Sharing our story

Our news story from TV6 posted this morning. Alyssa did a wonderful job helping share our story and helping to share our experience.

Here is the website for the story!

https://www.uppermichiganssource.com/2021/10/07/family-marquette-is-bringing-awareness-tay-sachs-disease/?fbclid=IwAR1gcmSh5vELVLFlvGc81e5QD_haatL-Nox-_zdsja0DEIyYep9FVsOCb1U

I'm working on downloading the video to embed right in the blog but I have to get ready for work today :) so I'll work on that later this afternoon. I just wanted to make sure I said thank you. Thank you for taking the time out of your day to read my blog, hear our story, learn about tay-sachs and Greyson. It really means the world to us how many people care and have love for our son. We have survived through these past 7 months with the help of others and we honestly couldn't have done any of this without the support we've received. Every day has it's ups and downs, but knowing our son may help another family has been helpful. This blog is my outlet and has been the best way for me to process everything, but it also helps me to know that maybe this might help save a family from going through this one day. Or it might help a family to know you're not in this alone.

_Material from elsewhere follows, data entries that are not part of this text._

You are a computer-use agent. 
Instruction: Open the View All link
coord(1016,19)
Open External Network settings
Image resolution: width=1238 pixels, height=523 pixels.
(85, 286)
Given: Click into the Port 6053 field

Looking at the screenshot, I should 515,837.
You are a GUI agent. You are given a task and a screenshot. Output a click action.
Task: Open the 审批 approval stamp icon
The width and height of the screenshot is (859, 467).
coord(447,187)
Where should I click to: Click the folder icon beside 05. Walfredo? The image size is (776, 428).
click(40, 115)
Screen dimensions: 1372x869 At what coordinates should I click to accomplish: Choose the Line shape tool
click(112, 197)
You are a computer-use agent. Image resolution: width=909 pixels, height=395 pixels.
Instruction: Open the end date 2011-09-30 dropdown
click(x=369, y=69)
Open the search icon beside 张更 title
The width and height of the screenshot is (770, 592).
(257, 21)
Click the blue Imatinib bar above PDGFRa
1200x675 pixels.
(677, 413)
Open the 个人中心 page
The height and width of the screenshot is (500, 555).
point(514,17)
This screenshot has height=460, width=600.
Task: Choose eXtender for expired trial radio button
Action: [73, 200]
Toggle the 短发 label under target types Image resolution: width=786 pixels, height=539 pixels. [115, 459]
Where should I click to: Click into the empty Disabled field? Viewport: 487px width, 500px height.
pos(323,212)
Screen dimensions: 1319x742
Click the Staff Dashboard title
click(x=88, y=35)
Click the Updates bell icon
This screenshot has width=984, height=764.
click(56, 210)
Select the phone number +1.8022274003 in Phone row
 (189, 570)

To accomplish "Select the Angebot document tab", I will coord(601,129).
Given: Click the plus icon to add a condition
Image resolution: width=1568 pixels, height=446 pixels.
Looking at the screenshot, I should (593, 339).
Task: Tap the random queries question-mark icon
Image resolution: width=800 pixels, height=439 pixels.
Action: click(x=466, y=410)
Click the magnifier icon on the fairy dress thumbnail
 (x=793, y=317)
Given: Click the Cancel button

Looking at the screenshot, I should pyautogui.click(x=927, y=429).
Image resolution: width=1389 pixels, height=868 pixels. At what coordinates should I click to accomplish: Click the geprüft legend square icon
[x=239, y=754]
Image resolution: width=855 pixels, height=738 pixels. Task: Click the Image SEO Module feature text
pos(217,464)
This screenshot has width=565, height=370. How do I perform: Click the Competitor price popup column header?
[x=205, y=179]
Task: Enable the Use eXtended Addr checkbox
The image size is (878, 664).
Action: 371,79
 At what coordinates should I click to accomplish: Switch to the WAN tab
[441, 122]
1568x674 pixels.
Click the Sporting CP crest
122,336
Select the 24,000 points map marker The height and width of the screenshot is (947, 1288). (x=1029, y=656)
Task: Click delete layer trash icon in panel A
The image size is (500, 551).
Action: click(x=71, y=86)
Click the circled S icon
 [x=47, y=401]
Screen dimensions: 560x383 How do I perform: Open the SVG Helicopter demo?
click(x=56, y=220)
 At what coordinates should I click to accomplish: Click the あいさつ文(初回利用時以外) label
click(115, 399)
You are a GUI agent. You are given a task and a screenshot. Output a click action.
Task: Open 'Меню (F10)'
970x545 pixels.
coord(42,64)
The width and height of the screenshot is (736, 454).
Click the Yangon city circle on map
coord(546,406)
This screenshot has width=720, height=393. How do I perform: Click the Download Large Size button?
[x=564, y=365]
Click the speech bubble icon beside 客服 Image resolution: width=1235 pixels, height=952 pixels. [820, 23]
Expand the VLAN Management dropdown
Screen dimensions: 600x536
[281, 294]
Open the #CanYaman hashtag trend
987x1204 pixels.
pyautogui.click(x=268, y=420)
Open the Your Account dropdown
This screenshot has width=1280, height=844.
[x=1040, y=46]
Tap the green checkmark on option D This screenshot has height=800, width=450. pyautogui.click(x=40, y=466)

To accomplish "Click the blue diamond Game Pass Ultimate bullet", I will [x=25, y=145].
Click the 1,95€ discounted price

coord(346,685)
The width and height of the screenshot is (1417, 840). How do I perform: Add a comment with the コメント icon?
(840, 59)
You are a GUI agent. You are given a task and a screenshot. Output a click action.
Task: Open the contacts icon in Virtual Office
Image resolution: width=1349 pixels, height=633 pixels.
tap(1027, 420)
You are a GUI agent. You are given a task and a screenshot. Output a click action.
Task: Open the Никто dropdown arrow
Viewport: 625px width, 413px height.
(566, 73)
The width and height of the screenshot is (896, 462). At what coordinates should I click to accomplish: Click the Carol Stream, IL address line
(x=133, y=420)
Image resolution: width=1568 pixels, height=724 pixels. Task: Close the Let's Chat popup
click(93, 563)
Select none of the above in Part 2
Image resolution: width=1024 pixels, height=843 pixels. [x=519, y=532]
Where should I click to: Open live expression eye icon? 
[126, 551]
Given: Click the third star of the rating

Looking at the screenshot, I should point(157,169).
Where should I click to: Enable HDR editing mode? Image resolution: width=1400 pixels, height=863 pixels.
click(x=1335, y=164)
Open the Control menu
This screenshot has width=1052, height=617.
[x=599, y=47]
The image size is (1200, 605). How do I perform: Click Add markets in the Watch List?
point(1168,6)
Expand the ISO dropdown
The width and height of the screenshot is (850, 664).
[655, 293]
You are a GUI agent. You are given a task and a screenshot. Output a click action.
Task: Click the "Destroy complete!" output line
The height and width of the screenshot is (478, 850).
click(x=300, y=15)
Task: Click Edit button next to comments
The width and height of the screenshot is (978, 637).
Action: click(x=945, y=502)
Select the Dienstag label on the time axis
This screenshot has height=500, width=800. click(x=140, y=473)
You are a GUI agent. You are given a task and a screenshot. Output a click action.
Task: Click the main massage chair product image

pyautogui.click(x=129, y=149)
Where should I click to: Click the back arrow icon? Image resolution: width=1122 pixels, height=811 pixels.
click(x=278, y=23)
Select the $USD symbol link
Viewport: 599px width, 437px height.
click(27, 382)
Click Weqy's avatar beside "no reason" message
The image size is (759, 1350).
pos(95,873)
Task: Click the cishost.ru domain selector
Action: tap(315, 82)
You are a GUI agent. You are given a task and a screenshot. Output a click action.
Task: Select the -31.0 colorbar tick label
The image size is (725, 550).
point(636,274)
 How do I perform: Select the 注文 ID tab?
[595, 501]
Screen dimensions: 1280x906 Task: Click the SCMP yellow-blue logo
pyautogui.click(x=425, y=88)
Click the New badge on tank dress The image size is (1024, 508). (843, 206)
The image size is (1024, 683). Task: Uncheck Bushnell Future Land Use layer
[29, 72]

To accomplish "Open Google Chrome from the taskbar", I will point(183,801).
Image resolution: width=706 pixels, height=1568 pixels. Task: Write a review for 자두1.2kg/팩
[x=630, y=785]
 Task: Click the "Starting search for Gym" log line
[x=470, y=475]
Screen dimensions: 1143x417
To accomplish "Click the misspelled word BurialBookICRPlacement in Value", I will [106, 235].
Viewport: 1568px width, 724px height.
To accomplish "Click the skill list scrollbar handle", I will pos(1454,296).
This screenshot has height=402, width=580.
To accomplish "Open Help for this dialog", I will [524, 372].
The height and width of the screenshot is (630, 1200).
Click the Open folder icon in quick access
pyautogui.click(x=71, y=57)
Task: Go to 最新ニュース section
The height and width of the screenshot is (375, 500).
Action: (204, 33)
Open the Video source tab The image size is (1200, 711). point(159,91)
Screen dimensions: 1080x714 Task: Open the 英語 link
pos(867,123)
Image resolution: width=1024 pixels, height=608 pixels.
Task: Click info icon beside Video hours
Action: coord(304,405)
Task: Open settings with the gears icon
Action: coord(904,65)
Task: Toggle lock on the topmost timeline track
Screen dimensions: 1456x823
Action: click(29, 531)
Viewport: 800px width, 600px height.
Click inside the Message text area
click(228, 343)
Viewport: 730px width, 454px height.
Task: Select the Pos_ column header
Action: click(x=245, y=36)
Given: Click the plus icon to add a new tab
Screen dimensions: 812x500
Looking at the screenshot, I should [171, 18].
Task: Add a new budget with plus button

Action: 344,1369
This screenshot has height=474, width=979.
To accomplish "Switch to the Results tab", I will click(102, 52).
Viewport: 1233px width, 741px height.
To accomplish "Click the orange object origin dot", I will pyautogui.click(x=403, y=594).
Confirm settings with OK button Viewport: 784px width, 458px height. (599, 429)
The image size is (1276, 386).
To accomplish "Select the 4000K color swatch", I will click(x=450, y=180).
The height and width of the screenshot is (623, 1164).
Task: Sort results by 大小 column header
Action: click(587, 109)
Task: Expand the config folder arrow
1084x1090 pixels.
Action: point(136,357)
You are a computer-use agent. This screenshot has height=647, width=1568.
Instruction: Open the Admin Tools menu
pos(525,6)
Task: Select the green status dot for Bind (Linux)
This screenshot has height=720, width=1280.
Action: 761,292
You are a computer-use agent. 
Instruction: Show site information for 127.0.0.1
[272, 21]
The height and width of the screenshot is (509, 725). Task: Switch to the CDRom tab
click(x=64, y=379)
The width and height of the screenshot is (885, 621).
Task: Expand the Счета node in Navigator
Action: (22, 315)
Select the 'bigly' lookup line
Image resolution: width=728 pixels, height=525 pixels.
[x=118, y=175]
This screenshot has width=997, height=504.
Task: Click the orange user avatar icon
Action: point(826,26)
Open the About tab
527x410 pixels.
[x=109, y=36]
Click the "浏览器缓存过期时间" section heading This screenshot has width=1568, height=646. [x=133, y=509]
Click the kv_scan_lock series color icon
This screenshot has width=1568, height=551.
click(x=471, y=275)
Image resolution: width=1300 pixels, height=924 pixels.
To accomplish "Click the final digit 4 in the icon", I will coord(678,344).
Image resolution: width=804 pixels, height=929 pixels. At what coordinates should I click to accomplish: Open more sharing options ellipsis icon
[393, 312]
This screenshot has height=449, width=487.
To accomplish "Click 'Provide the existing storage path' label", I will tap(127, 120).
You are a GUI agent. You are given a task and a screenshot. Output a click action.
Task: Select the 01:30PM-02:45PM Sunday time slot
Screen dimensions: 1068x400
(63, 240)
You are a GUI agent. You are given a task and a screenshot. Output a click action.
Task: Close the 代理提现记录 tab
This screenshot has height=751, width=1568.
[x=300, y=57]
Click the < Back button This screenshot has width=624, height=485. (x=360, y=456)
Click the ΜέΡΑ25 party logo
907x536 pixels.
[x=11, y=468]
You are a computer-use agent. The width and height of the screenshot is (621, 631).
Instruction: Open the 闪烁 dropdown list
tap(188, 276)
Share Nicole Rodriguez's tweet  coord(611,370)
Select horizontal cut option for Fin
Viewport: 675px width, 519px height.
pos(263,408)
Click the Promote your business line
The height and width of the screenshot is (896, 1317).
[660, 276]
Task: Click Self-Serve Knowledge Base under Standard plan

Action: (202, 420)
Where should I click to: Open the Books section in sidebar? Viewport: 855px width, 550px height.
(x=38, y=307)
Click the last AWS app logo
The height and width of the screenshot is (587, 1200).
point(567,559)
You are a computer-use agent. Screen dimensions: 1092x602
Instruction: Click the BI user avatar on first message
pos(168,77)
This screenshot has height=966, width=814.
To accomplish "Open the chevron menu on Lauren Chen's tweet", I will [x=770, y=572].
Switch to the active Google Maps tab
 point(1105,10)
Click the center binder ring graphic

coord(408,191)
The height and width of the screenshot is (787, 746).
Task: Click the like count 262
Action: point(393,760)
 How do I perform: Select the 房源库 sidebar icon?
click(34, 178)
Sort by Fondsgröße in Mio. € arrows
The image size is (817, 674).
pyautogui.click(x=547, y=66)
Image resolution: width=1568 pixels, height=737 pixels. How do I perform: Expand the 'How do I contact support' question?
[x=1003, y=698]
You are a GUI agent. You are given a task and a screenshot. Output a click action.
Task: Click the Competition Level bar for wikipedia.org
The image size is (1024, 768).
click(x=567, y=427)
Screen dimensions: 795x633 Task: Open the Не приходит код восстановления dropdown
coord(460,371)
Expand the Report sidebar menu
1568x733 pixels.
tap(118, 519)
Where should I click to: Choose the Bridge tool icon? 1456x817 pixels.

If you're reading our blog for the first time- I tried to put everything under the tabs up towards the top of the page. All the blogs are listed under the "Blog" section. The oldest ones are at the bottom of the page. "Look at this cute kid" are some photos of Greyson - I update that randomly so keep checking back :) and "cute kid videos" are videos we have of Grey. "Ways to help" are our links to the gofundme, Greyson's Amazon wishlist, and our venmo for Grey if you prefer to not use gofundme. The last page is new- Contact us! If you have questions about us, Greyson, tay-sachs, if you want me to talk about something in a future blog post, or just want to say hi- please feel free! No question is off limits with tay-sachs. We do not feel offended when someone asks a question. I also made an email account just for Grey if you'd prefer to email. Greyson's email is greysons.brave.story@gmail.com.

Thank you to Alyssa Jawor, TV6 News, Andrew Lacombe, Dr. Edgar, Becky Benson with NTSAD (https://www.ntsad.org/) for helping Adam and I with the interview! It truly means so much to Adam and I.

xoxo,

Kim

Here are some videos :) This was before the diagnosis.. Grey thought Mama snorting was so funny before bed.

This was also before the diagnosis- we were in physical therapy. We thought Greyson just had low muscle tone at this time so we used an old foot rest like a desk for him to play at. This little computer was one of his favorite toys! Nana and Papa got it for him and he was always "working" and sending his emails.

Last one for today :) This was before diagnosis too. This is when Greyson could still eat food. He loved drinking his water out of his sippy cup! He used to do this little water dance when we would offer the water to him.